- **Task statement**
Could you please return each line of the data that has the word "date"?

- **Information**
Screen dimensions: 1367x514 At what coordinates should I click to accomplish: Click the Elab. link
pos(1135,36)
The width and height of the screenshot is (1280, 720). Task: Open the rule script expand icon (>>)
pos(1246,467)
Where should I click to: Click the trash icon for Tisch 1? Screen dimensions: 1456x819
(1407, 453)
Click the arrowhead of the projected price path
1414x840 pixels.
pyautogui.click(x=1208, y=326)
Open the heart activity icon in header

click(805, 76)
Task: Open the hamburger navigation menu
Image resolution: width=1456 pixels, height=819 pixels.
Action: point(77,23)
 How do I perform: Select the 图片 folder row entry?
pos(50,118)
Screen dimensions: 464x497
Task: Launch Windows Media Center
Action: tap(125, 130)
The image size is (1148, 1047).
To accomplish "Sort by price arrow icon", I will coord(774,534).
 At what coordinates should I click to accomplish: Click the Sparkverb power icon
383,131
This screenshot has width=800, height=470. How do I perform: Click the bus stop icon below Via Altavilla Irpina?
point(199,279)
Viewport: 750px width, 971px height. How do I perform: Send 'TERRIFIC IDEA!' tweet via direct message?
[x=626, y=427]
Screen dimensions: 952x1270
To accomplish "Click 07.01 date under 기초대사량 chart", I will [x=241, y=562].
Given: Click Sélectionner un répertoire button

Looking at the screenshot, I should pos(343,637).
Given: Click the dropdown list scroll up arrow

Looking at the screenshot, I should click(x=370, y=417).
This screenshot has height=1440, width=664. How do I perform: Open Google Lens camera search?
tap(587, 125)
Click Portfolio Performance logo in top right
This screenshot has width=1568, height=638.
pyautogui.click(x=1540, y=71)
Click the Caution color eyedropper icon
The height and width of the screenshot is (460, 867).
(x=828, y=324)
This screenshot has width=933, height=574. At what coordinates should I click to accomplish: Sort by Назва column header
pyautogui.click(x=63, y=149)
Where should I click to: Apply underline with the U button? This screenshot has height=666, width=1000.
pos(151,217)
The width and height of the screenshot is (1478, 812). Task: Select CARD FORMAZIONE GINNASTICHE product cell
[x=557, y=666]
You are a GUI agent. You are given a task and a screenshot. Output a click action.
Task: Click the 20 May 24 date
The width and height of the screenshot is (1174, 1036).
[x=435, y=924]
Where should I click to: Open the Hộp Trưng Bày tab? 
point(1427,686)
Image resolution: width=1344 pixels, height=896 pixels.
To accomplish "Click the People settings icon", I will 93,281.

- **Result of the task**
To accomplish "Click 07.01 date under 기초대사량 chart", I will [x=241, y=562].
Task: Click the 20 May 24 date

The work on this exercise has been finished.